Training crashes due to - Insufficient shared memory (shm) - nn.DataParallel

I have also been getting this bus error despite df -h only shows 1% of shared memory used.
It seems to work when I change multiprocessing.set_sharing_strategy to ‘file_system’ instead of the default (‘file_descriptor’). I would have expected that the file descriptor strategy would cause a “too many open files error” and not a bus error.
Is it possible that too many open files causes a bus error?

This solved my problem, use tensors / numpy arrays instead of lists.

Hi,

In my case, I had a (shared) memory leak due to torch.multiprocessing.set_sharing_strategy('file_system').

After setting the sharing strategy to file_descriptor via
torch.multiprocessing.set_sharing_strategy('file_descriptor'), the problem went away.
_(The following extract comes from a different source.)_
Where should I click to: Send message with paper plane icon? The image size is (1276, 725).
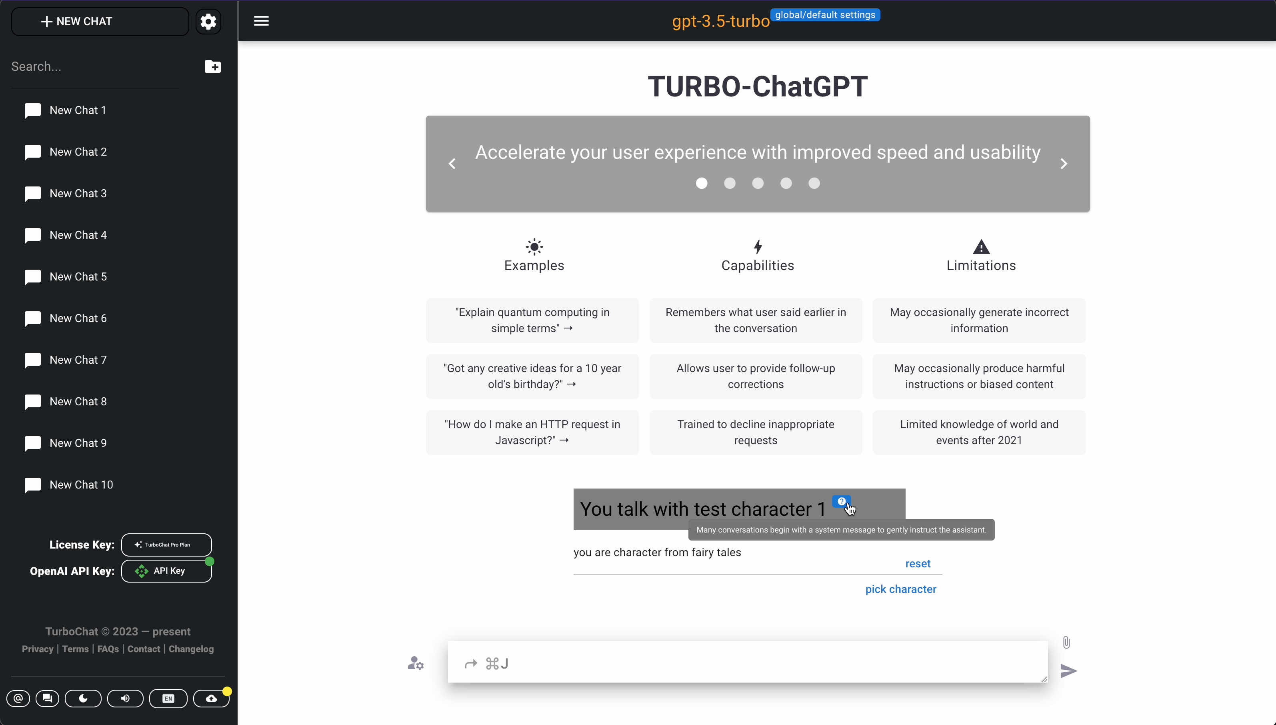[x=1068, y=671]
I got a hint here: Multiprocessing package - torch.multiprocessing — PyTorch 2.0 documentation

Hope this helps anyone.

Can someone give explanation to this ??? yes i am converting numpy to tensor in collate fn but i am not sure if this is the case and if it is can someone please give explanation to it . I am facing the same problem as mentioned in the discussion . my shm size was 8 gb i had this problem for the very first epoch in validation loop, training loop ran fine with num of workers = 16 in both train and val dataloaders .